Infections can occur anywhere in the body and can range from minor to life-threatening. As nurses, it is our responsibility to identify and address potential risks for infection in our patients. One way we can do this is by utilizing the NANDA nursing diagnosis of “Risk for Infection.”
NANDA Nursing Diagnosis Definition
According to NANDA International, “Risk for Infection” is defined as “vulnerability to the invasion and multiplication of pathogenic organisms.” In other words, it refers to a patient’s potential to develop an infection due to a variety of factors.
Defining Characteristics (Subjective and Objective)
Subjective
- Complaints of pain, discomfort, or itchiness
- Reports of fever or chills
Objective
- Redness, swelling, or warmth of affected area
- Drainage or discharge from affected area
- Positive culture results
Related Factors
- Immunosuppression (due to disease or medication)
- Invasive procedures or devices
- Poor hygiene
- Exposure to pathogenic organisms
- Trauma or wounds
Risk Population
- Elderly individuals
- Individuals with chronic illnesses
- Individuals who have recently had surgery
- Individuals with weakened immune systems
- Individuals in long-term care facilities
Associated Problems
- Septicemia
- Pneumonia
- Urinary tract infections
- Wound infections
- Cellulitis
Suggestions for Use
- Assess the patient’s risk factors for infection
- Implement infection control measures, such as hand hygiene and proper wound care
- Monitor the patient’s vital signs, including temperature and white blood cell count
- Administer any prescribed antibiotics or antiviral medications
- Educate the patient and their family on ways to reduce their risk for infection
Suggested Alternative NANDA Diagnoses
- Impaired skin integrity
- Impaired wound healing
- Ineffective protection
- Ineffective health maintenance
Usage Tips
- Be specific in identifying the location and type of infection when documenting
- Consider using additional diagnoses in addition to “Risk for Infection” to fully address the patient’s care needs
- Collaborate with the interdisciplinary team, including the physician and microbiologist, to determine the appropriate course of action for the patient
List of NOC Results with Explanation
- Infection Control: The patient’s risk for infection is identified and appropriate measures are taken to prevent the spread of infection.
- Immune Status: The patient’s immune system is able to effectively fight off potential infections.
- Tissue Integrity: The patient’s skin and wound integrity are maintained, preventing the entry of pathogenic organisms.
- Health Maintenance: The patient and their family are educated on ways to maintain their health and reduce their risk for infection.
List of NIC Interventions with Explanation
- Infection Control: Implementing proper hand hygiene and wound care techniques to prevent the spread of infection.

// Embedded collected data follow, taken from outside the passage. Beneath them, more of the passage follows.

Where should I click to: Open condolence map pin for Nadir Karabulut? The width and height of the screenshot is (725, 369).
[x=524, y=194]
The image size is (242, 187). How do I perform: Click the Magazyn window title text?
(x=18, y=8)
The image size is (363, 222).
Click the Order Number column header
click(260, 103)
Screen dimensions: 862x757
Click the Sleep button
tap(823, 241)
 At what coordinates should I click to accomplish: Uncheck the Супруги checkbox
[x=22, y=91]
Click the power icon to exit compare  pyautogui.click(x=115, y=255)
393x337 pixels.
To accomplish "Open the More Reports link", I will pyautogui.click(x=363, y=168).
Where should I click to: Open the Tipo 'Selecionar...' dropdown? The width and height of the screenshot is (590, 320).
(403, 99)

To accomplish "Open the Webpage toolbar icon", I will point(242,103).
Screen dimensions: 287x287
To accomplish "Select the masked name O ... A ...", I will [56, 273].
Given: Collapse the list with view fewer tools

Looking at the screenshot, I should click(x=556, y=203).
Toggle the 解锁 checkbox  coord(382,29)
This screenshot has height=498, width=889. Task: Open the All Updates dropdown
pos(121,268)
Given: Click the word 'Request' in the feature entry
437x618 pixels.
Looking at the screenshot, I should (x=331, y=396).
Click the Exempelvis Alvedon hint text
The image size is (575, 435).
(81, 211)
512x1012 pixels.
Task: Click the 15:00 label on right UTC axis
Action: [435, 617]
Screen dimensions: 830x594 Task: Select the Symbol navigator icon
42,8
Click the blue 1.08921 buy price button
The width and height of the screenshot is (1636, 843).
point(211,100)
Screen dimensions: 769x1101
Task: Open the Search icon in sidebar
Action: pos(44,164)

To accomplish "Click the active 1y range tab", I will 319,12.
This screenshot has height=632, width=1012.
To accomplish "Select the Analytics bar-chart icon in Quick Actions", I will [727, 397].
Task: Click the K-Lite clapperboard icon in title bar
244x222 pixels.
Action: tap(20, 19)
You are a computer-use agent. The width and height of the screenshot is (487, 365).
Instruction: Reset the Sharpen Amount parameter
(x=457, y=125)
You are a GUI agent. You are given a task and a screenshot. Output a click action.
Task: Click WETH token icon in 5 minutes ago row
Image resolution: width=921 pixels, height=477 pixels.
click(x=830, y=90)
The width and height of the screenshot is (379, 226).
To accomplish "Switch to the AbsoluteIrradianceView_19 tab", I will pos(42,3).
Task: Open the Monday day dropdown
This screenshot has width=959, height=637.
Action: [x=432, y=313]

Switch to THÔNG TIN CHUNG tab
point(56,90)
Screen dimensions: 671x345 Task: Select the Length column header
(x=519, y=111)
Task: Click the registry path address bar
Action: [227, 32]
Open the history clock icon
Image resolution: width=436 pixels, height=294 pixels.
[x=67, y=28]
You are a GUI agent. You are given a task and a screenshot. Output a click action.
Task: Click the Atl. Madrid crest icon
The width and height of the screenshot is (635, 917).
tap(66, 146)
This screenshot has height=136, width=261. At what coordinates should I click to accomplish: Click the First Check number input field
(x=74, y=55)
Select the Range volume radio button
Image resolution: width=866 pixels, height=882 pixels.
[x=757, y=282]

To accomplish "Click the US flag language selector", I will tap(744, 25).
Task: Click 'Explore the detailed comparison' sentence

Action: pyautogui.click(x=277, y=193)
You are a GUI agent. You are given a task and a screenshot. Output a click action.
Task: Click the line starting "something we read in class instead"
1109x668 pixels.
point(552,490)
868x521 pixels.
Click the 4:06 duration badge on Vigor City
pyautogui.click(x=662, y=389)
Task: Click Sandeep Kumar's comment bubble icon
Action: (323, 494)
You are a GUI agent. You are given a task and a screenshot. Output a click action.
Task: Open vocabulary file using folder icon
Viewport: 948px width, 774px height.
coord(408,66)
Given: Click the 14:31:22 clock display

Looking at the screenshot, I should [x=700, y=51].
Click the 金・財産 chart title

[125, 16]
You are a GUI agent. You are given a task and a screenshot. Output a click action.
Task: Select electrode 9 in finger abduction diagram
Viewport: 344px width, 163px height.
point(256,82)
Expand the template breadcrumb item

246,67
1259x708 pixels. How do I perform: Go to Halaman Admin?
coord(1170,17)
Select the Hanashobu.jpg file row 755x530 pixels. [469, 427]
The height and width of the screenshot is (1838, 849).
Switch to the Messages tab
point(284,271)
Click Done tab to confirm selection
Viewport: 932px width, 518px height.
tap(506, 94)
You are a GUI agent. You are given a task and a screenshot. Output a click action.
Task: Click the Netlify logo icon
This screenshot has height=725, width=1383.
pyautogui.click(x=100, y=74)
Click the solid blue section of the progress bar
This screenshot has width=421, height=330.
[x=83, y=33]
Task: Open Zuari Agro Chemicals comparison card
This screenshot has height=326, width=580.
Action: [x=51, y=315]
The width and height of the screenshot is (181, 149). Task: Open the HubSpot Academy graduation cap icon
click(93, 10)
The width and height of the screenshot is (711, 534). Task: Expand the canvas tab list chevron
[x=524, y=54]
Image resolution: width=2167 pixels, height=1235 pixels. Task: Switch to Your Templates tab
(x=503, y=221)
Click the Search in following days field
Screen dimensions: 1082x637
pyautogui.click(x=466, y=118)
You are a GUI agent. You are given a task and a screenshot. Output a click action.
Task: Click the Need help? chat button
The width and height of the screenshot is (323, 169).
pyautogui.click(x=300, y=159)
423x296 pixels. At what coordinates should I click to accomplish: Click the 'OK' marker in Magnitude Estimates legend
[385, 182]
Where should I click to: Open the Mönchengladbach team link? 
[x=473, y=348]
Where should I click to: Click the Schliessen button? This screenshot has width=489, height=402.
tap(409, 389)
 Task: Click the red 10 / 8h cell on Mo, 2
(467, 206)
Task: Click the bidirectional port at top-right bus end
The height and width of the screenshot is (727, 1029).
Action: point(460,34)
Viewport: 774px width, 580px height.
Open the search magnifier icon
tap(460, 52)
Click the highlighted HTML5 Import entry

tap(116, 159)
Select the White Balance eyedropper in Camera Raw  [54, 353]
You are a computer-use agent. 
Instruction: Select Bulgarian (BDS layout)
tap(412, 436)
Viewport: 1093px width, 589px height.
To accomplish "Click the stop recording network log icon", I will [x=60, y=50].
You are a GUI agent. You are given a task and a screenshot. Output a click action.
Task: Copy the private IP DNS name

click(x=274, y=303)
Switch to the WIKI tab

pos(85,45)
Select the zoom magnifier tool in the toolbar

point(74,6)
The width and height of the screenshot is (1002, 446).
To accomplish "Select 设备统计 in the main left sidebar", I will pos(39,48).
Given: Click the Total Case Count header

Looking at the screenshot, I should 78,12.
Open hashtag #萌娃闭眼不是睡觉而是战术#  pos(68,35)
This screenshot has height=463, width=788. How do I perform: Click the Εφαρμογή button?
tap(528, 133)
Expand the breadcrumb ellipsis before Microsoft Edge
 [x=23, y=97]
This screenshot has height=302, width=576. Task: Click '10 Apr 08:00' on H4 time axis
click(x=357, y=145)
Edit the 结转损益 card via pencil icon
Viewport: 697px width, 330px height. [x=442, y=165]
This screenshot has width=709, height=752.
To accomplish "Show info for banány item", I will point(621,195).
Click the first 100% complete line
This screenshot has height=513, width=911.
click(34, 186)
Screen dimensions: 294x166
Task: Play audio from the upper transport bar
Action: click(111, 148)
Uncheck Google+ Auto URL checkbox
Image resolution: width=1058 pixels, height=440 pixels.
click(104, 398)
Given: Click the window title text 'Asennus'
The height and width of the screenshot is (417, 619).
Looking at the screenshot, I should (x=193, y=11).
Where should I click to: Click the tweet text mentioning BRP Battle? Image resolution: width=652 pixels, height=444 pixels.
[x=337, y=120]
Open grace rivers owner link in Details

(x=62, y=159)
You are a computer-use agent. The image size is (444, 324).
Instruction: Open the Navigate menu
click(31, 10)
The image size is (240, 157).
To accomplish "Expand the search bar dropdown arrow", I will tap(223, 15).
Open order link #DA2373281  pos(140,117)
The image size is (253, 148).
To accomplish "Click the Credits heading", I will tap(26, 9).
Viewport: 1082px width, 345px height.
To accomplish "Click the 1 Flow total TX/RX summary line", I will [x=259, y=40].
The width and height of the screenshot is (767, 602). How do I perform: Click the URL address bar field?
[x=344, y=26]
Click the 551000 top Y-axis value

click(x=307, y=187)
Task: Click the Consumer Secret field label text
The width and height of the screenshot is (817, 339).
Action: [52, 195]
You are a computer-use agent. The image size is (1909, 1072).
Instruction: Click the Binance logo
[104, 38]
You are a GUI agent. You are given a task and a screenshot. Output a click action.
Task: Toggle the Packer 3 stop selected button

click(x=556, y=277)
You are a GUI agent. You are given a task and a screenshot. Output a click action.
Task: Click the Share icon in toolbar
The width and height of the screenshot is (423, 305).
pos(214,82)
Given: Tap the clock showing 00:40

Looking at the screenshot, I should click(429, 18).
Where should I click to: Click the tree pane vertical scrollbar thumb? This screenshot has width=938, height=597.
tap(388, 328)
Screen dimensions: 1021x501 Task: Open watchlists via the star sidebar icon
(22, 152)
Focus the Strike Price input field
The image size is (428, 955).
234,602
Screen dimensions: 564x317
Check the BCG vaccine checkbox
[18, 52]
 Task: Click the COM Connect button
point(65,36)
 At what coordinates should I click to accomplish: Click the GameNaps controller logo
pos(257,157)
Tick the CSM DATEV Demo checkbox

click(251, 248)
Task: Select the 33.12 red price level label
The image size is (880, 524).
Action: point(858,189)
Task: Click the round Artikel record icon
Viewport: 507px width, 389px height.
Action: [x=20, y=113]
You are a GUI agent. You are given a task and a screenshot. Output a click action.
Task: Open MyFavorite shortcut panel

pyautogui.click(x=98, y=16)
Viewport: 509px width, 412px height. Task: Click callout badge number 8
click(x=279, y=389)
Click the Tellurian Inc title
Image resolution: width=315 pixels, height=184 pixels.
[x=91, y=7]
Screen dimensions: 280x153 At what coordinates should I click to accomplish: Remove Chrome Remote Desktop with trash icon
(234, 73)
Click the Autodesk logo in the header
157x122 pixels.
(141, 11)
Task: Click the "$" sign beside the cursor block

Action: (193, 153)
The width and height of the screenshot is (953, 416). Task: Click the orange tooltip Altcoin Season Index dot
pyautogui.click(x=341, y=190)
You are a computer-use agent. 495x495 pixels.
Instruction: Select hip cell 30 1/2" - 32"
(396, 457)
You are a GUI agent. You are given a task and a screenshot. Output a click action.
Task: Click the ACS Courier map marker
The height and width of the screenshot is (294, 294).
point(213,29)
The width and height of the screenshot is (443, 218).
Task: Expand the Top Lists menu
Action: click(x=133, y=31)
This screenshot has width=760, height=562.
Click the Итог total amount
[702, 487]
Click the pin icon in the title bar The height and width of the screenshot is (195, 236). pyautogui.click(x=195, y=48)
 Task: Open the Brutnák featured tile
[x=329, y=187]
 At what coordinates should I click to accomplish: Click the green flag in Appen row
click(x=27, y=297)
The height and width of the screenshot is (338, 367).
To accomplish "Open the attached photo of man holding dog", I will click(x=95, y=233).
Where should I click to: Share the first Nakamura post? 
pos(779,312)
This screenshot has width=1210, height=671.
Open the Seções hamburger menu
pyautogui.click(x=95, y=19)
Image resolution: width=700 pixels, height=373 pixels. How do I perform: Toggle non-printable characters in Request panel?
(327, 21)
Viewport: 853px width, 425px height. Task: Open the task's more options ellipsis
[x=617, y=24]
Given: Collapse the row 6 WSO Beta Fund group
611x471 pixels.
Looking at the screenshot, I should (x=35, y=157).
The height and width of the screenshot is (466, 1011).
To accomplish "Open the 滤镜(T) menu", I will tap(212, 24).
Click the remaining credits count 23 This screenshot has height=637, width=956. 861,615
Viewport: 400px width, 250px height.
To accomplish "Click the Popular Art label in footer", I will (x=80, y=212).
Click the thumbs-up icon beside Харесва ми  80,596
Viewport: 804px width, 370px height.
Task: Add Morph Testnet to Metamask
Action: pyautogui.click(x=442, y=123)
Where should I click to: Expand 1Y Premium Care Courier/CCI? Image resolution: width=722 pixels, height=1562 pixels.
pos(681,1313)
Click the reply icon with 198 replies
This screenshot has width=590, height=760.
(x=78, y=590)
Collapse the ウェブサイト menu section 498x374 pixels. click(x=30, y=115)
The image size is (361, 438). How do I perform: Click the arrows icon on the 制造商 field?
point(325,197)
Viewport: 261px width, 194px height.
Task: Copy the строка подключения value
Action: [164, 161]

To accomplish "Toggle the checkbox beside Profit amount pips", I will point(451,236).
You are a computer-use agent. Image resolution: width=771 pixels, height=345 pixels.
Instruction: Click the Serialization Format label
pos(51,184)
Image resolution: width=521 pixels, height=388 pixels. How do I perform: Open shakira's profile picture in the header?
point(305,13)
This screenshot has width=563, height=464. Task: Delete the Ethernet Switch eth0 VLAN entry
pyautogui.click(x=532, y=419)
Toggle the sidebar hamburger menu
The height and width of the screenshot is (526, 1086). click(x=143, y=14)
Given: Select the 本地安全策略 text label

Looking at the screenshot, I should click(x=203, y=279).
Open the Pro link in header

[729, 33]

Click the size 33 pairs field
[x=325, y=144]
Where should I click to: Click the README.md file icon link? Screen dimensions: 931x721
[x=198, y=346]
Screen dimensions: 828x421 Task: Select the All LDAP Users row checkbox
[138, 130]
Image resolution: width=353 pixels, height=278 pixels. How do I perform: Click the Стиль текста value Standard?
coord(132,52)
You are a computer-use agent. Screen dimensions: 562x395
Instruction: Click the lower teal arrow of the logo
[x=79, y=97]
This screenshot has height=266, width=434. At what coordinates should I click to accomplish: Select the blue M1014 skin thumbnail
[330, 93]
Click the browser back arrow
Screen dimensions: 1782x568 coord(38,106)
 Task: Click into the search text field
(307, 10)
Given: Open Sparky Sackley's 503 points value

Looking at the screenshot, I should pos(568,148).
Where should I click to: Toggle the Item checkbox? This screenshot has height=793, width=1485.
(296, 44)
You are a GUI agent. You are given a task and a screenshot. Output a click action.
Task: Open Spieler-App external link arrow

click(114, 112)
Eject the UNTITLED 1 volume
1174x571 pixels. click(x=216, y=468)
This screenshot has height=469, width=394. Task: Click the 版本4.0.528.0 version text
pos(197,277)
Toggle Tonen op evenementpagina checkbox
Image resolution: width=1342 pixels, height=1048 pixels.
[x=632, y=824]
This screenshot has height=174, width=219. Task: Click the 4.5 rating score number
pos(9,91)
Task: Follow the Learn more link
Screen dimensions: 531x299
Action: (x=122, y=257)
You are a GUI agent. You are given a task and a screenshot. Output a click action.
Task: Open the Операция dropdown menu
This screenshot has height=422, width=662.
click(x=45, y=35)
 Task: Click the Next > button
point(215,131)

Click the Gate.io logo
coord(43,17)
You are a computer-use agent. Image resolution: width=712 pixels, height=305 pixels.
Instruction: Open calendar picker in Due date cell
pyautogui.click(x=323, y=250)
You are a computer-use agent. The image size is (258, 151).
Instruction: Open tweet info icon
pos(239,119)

- Immune Enhancement: Administering medications to enhance the patient’s immune system and fight off potential infections.
- Tissue Integrity Promotion: Assessing and managing the patient’s skin and wound integrity to prevent the entry of pathogenic organisms.
- Health Education: Educating the patient and their family on ways to maintain their health and reduce their risk for infection.
Conclusion
As nurses, identifying and addressing potential risks for infection in our patients is crucial in preventing the spread of infection and promoting positive outcomes. Utilizing the NANDA nursing diagnosis of “Risk for Infection” can guide our assessment and intervention for our patients.